PAULA: That’s another good question. I actually think it’s both! I don’t know that I sit down and think, I’m going to write poetry about the sea, but that environment puts me into a good state of being. It seeps in somehow. Over this festival lots of words keep cropping up, like mystery and discovery, and it’s very true. I think that you must find that too, that once you start writing, you are in “awe” as things keep presenting themselves to you.

SARAH: Your poetry creates a dialogue between the written word and other creative mediums - visual art, popular music, academic writing. Is this a conscious choice to create bridges into other forms or has it happened accidentally? I ask this because I think Making Lists was a very brave book that will shift how people write poetry in New Zealand. It does make those bridges where I don’t think they’ve always been made successfully before.

PAULA: There’s a sentence on the blurb that says this is an autobiography in the light of art. I wrote that sentence once it was finished. I think it simplifies things, because it was the most difficult book I’ve ever written, and when I wrote it I felt like I had reached a stage where I never wanted to be published again. The whole thing started when I got a phone call saying “will you do a poetic performance in the middle of a Frances Hodgkins exhibition?” I was bed-bound and I didn’t know how long I was going to be there. I had the reproductions all around me, and New Zealand poetry books, and I started to gather together the momentum and energy to write. I did not want to write descriptions of paintings. I was more concerned with what you take away from the painting, or photograph, that is very much affected by how your memory’s working, your emotional state, some intellectual activity. With this book I gave myself license to think or feel without constraint.

SARAH: That’s probably what I meant by brave. This book really had a huge range. I think New Zealand poetry is wonderful, but sometimes it can be safe and I liked that I felt slightly unsafe reading your book.

*Material provided*:

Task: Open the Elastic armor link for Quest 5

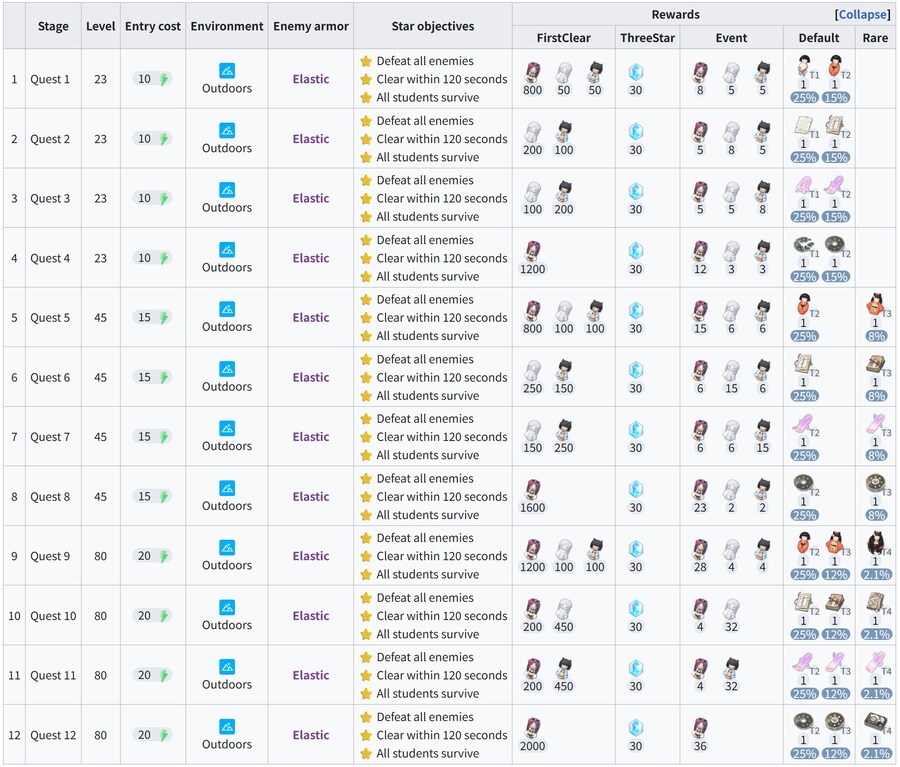Action: coord(310,318)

*Parts of the exercise*:
• a. In the interview about the book Making Lists, what did the phone call that started the book ask Paula to do?
• b. Write the next part of the interview about Paula's poetry and Making Lists, picking up after Sarah's last remark.
The data above isn't needed for what follows.

*Answers in order*:
• a. Give a poetic performance in the middle of a Frances Hodgkins exhibition.

• b.
PAULA: Like I said in my session yesterday, there is a part of the book – and this is what shocked me – that is “me” at seventeen. Seventeen is a long time ago for me now. I was quite gauche then. I can remember saying “I will always paint”. That is what you can say when you’re seventeen. Whereas now I feel much more furtive and wouldn’t make a statement like that. There is this unwrapping of that young woman which I felt slightly vulnerable about because, in a way, I love whoever she was at seventeen. I feel quite fond of her. Part of the range of writing reflects the vulnerability of her voice.

The other thing I did was to address several writers and artists who had really mattered to me, the writers being Michele Leggott, Jenny Bornholdt and Anne Kennedy. I felt like I was going deep into what I wanted to say to these people which was partly to do with responding to their work but also partly responding to things going on in my head as a poet. I was writing from a point of illness but also writing from the ups and downs of writing itself. Writing a poem isn’t straightforward. It has all kinds of tough patches.

And finally I was writing from what I see as the cacophony of our restless world, sometimes the wars, the conflict, the poverty, the greed, and the inability to pay attention to the little things that surround us become too much.

JOAN: I think that that rawness, that depth and that real reaching to explore really quite big ideas, weighty ideas, comes across. I was wondering if you think if that is a prerequisite for poetry, for good poetry, for great poetry, that great poetry sound be preoccupied with Truth with a capital ‘T’?

PAULA: That’s funny because I am drawn to concepts that at times get scorned or are old fashioned. One of them is truth. I feel it is fundamental – bearing in mind that how we define truth is arbitrary – but I feel it’s quite significant. It’s there in the room when you are writing a poem. Paul Muldoon suggested a poem seeks to discover something beyond what is verifiable, some other truth. There are so many of these old-fashioned words such as lyricism or confession or difficulty or transcendentalism or authenticity or the personal.

“Writing a poem isn’t straight forward, it has all kinds of tough patches.”

SARAH: Almost like accusations.

PAULA: Like accusations. I felt that I was not going to be afraid of any of them whether it was confession or truth or beauty or subjectivity. I feel there is still something going for them. I recently read a review of the book [Making Lists] by someone who claimed not to be a poet and not to be an artist and who said she had read it three times and had found no meaning in it. And furthermore the book had, and I don’t want to misquote her, no universal truths but was full of particular details only accessible to a particular audience.

JOAN: Was she saying it was abstract?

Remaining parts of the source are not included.